Instructions to follow —
Reproduce the lines below verbatim, one after another.

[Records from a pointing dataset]
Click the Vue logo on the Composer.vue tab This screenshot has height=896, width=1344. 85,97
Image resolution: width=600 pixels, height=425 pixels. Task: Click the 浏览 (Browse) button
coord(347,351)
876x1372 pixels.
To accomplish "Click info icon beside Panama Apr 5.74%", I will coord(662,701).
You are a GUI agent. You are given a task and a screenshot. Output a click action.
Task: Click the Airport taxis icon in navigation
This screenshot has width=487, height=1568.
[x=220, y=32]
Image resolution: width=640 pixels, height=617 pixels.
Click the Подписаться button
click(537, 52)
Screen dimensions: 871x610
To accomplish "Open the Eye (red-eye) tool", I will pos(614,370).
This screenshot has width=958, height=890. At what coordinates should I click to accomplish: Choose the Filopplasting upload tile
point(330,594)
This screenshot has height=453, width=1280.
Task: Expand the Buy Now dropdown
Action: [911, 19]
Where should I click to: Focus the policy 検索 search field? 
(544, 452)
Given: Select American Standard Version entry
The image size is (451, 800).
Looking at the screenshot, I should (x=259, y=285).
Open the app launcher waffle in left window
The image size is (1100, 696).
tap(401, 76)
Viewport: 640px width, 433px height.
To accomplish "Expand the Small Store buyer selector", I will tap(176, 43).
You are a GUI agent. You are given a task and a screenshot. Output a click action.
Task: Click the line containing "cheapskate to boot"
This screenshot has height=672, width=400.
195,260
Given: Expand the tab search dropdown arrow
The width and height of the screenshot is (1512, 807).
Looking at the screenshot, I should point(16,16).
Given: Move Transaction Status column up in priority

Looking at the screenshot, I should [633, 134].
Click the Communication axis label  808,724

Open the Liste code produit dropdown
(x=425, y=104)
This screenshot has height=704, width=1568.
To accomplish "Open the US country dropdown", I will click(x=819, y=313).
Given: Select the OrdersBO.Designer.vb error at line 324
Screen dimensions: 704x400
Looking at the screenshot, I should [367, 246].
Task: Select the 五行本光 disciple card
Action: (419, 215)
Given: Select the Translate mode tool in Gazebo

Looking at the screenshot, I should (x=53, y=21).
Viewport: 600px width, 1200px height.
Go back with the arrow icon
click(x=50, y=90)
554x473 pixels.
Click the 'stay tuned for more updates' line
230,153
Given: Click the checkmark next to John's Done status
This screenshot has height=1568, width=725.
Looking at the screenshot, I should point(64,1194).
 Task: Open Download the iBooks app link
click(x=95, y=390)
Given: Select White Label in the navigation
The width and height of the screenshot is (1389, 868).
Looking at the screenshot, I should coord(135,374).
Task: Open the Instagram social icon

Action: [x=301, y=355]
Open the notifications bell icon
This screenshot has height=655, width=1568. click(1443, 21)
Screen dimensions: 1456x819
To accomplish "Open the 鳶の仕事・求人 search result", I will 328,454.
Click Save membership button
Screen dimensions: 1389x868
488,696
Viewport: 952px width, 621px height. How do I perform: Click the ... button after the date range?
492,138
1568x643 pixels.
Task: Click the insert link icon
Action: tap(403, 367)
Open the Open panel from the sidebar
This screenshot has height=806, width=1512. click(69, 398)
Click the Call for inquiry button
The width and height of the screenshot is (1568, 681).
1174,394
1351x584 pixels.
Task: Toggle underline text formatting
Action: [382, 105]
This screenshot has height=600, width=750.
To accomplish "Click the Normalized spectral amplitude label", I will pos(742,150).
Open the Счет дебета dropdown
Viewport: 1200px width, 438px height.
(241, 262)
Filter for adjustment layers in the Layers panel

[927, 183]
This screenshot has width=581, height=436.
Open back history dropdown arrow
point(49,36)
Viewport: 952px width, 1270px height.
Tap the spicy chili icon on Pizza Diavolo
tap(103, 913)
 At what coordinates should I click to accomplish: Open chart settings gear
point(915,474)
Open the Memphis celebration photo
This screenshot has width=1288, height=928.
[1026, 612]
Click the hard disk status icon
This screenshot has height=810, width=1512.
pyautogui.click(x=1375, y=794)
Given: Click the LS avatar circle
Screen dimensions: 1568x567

Full output —
Click the Vue logo on the Composer.vue tab This screenshot has height=896, width=1344. 85,97
Image resolution: width=600 pixels, height=425 pixels. Task: Click the 浏览 (Browse) button
coord(347,351)
876x1372 pixels.
To accomplish "Click info icon beside Panama Apr 5.74%", I will coord(662,701).
You are a GUI agent. You are given a task and a screenshot. Output a click action.
Task: Click the Airport taxis icon in navigation
This screenshot has width=487, height=1568.
[x=220, y=32]
Image resolution: width=640 pixels, height=617 pixels.
Click the Подписаться button
click(537, 52)
Screen dimensions: 871x610
To accomplish "Open the Eye (red-eye) tool", I will pos(614,370).
This screenshot has width=958, height=890. At what coordinates should I click to accomplish: Choose the Filopplasting upload tile
point(330,594)
This screenshot has height=453, width=1280.
Task: Expand the Buy Now dropdown
Action: [911, 19]
Where should I click to: Focus the policy 検索 search field? 
(544, 452)
Given: Select American Standard Version entry
The image size is (451, 800).
Looking at the screenshot, I should (x=259, y=285).
Open the app launcher waffle in left window
The image size is (1100, 696).
tap(401, 76)
Viewport: 640px width, 433px height.
To accomplish "Expand the Small Store buyer selector", I will tap(176, 43).
You are a GUI agent. You are given a task and a screenshot. Output a click action.
Task: Click the line containing "cheapskate to boot"
This screenshot has height=672, width=400.
195,260
Given: Expand the tab search dropdown arrow
The width and height of the screenshot is (1512, 807).
Looking at the screenshot, I should point(16,16).
Given: Move Transaction Status column up in priority

Looking at the screenshot, I should [633, 134].
Click the Communication axis label  808,724

Open the Liste code produit dropdown
(x=425, y=104)
This screenshot has height=704, width=1568.
To accomplish "Open the US country dropdown", I will click(x=819, y=313).
Given: Select the OrdersBO.Designer.vb error at line 324
Screen dimensions: 704x400
Looking at the screenshot, I should [367, 246].
Task: Select the 五行本光 disciple card
Action: (419, 215)
Given: Select the Translate mode tool in Gazebo

Looking at the screenshot, I should (x=53, y=21).
Viewport: 600px width, 1200px height.
Go back with the arrow icon
click(x=50, y=90)
554x473 pixels.
Click the 'stay tuned for more updates' line
230,153
Given: Click the checkmark next to John's Done status
This screenshot has height=1568, width=725.
Looking at the screenshot, I should point(64,1194).
 Task: Open Download the iBooks app link
click(x=95, y=390)
Given: Select White Label in the navigation
The width and height of the screenshot is (1389, 868).
Looking at the screenshot, I should coord(135,374).
Task: Open the Instagram social icon

Action: [x=301, y=355]
Open the notifications bell icon
This screenshot has height=655, width=1568. click(1443, 21)
Screen dimensions: 1456x819
To accomplish "Open the 鳶の仕事・求人 search result", I will 328,454.
Click Save membership button
Screen dimensions: 1389x868
488,696
Viewport: 952px width, 621px height. How do I perform: Click the ... button after the date range?
492,138
1568x643 pixels.
Task: Click the insert link icon
Action: tap(403, 367)
Open the Open panel from the sidebar
This screenshot has height=806, width=1512. click(69, 398)
Click the Call for inquiry button
The width and height of the screenshot is (1568, 681).
1174,394
1351x584 pixels.
Task: Toggle underline text formatting
Action: [382, 105]
This screenshot has height=600, width=750.
To accomplish "Click the Normalized spectral amplitude label", I will pos(742,150).
Open the Счет дебета dropdown
Viewport: 1200px width, 438px height.
(241, 262)
Filter for adjustment layers in the Layers panel

[927, 183]
This screenshot has width=581, height=436.
Open back history dropdown arrow
point(49,36)
Viewport: 952px width, 1270px height.
Tap the spicy chili icon on Pizza Diavolo
tap(103, 913)
 At what coordinates should I click to accomplish: Open chart settings gear
point(915,474)
Open the Memphis celebration photo
This screenshot has width=1288, height=928.
[1026, 612]
Click the hard disk status icon
This screenshot has height=810, width=1512.
pyautogui.click(x=1375, y=794)
Given: Click the LS avatar circle
Screen dimensions: 1568x567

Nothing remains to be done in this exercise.